Single by Isham Jones' Orchestra
- A-side: "Life Begins When You're In Love"
- Released: 1936
- Genre: Jazz standard ballad
- Length: 3:01
- Label: Decca
- Composer: Isham Jones
- Lyricist: Marty Symes

= There Is No Greater Love =

1936 jazz standard composed by Isham Jones

"There Is No Greater Love" is a 1936 jazz standard composed by Isham Jones, with lyrics by Marty Symes. It was the last hit song for Jones's orchestra before the bandleader turned the orchestra over to Woody Herman, beginning the latter's 50-year career as a bandleader.
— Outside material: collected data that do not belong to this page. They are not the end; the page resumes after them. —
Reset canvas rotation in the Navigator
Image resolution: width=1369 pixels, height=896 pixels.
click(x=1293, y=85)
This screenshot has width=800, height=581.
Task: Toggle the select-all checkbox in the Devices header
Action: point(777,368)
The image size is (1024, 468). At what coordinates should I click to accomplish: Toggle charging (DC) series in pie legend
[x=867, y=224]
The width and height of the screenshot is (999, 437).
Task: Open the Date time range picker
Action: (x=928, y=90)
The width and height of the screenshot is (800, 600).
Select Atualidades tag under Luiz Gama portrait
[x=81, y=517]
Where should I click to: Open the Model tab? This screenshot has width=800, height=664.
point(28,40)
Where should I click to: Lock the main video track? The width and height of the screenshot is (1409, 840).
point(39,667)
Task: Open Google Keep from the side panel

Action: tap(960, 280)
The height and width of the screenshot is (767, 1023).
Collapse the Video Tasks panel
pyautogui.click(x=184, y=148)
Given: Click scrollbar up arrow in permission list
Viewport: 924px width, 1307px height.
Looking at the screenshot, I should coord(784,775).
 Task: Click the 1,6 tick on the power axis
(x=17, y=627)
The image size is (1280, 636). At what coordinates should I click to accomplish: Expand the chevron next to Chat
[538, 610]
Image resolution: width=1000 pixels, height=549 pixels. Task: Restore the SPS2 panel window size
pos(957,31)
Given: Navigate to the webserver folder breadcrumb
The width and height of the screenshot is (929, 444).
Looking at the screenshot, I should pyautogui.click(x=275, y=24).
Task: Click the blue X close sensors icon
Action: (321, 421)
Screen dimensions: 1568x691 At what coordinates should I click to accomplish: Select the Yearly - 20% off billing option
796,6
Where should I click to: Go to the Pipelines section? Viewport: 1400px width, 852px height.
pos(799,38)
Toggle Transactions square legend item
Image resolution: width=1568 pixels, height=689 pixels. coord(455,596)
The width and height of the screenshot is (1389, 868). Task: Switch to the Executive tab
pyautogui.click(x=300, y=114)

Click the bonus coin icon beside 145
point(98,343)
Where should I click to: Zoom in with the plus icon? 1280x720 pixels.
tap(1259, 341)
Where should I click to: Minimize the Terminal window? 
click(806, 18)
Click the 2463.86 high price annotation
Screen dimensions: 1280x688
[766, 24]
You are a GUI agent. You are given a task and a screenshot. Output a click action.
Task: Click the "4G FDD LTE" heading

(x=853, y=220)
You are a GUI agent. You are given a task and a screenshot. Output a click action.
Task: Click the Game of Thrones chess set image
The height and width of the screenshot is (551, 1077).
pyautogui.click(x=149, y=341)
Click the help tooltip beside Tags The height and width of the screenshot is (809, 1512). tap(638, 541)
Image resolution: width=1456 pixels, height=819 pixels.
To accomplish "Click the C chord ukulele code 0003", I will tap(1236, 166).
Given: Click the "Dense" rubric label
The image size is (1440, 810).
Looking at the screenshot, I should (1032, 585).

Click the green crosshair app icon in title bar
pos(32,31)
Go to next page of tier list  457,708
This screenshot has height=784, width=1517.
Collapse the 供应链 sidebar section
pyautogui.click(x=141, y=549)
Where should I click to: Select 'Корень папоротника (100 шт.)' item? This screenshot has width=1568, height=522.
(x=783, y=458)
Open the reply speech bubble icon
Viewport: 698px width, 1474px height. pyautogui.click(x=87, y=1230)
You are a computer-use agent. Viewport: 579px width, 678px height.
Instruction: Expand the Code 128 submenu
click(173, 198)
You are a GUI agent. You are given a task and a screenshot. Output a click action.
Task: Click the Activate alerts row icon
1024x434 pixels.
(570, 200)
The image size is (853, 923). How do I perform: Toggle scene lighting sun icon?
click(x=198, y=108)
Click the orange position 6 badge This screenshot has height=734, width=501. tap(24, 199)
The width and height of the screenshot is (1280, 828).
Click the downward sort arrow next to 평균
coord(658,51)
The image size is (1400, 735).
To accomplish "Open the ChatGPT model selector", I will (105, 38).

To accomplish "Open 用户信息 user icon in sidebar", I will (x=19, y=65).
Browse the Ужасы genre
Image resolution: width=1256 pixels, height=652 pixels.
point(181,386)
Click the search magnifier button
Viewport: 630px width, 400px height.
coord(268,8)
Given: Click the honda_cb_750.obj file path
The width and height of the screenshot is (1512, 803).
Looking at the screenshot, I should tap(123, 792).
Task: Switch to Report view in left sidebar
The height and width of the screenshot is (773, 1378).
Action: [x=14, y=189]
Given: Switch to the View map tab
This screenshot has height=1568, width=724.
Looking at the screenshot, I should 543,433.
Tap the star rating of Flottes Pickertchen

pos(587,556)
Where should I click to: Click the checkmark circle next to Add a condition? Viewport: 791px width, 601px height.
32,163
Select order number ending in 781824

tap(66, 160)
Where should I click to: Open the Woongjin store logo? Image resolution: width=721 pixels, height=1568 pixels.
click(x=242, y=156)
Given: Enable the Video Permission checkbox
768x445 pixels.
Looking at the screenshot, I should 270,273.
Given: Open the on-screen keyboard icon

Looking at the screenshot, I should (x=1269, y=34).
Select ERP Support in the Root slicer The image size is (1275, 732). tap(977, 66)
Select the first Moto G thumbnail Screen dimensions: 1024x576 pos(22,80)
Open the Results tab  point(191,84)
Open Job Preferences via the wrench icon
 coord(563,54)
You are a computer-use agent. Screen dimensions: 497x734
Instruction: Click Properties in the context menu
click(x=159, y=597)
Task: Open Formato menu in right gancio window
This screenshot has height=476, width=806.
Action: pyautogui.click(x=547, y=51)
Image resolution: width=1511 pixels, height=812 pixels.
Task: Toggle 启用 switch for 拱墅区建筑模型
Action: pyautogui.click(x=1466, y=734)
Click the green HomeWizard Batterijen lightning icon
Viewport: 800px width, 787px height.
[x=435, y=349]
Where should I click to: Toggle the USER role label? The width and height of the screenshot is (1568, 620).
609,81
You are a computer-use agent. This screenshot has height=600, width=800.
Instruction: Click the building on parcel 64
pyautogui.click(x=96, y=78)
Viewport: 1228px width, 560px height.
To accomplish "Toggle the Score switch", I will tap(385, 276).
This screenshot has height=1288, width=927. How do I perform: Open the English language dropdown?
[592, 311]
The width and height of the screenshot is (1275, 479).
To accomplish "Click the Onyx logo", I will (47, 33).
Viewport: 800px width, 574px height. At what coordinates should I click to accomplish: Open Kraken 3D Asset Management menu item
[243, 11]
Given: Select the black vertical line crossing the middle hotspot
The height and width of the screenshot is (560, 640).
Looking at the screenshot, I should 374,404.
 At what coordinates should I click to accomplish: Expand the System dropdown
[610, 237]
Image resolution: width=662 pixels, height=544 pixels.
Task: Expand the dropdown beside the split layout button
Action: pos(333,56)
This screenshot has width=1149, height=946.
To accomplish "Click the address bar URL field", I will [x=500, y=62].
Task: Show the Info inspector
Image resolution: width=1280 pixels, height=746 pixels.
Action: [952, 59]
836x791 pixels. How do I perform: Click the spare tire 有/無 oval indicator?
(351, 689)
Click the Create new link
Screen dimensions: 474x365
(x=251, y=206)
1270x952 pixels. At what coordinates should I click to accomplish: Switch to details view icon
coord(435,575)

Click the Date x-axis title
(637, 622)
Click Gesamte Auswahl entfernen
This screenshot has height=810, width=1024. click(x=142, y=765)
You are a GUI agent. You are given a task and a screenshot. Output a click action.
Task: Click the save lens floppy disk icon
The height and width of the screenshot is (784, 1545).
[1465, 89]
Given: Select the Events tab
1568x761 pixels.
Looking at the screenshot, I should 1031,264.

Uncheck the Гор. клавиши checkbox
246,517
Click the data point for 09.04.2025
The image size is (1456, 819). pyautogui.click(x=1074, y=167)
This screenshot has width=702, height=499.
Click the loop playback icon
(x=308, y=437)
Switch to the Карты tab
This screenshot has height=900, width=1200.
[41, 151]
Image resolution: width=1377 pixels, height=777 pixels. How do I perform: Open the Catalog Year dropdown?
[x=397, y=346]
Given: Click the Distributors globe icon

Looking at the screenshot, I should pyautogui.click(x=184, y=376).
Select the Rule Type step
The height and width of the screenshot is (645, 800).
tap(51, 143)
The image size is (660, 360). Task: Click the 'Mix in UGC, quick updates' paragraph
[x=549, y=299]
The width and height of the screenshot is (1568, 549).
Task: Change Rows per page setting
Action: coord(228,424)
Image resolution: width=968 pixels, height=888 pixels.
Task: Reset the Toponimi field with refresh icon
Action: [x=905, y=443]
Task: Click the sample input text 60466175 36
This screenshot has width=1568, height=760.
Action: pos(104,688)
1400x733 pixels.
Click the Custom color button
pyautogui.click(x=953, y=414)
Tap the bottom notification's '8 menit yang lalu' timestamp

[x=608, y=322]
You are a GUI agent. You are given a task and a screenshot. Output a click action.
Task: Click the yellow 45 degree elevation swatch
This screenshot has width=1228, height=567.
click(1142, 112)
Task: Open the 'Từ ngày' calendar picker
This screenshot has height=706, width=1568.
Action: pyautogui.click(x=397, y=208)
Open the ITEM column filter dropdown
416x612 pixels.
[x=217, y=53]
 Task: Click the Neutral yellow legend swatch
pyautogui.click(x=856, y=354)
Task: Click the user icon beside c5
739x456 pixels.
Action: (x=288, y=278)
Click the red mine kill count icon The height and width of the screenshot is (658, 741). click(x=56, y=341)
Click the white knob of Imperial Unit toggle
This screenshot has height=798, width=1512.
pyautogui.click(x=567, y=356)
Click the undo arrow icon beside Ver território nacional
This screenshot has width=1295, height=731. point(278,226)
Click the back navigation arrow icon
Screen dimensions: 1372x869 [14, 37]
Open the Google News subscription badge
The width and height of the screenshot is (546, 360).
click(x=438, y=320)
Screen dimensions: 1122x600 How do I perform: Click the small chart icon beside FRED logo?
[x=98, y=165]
The song is often played as a ballad - an example of this approach is Dinah Washington's 1954 recording on Dinah Jams. Medium-tempo swing renditions have also been recorded by several artists, including Miles Davis, Gene Ammons, and Sonny Stitt.

==Other versions==
- Isham Jones with Woody Herman – 1936
- Duke Ellington – 1936
- Billie Holiday – 1947
- Patti Page - Patti Page Sings for Romance (1953).
- Dinah Washington – Dinah Jams (1954)
- Miles Davis – Miles (1955)
- Peggy Lee - The Man I Love (1957).
- Sonny Rollins – Way Out West (1957)
- Nat King Cole - The Very Thought of You (1958).
- Ahmad Jamal - At the Pershing: But Not For Me (1958)
- Sammy Davis Jr. - I Gotta Right to Swing (1960).
- Bobby Darin - Love Swings (1961).
- McCoy Tyner - Inception (1962)
- Miles Davis – Four & More (1964)
- Aretha Franklin - Yeah!!! (1965)
- Circle – Paris Concert (1971)
- Woody Shaw with Cedar Walton – Setting Standards (1983)
- Lenny Breau – Live at Bourbon St. (1983)
- Stan Getz and Kenny Barron – People Time (1991)
- Vincent Herring with Wallace Roney and Mulgrew Miller – Simple Pleasure (2001)
- Amy Winehouse – Frank (2003)
- James Simpson - Soul Revival (2003).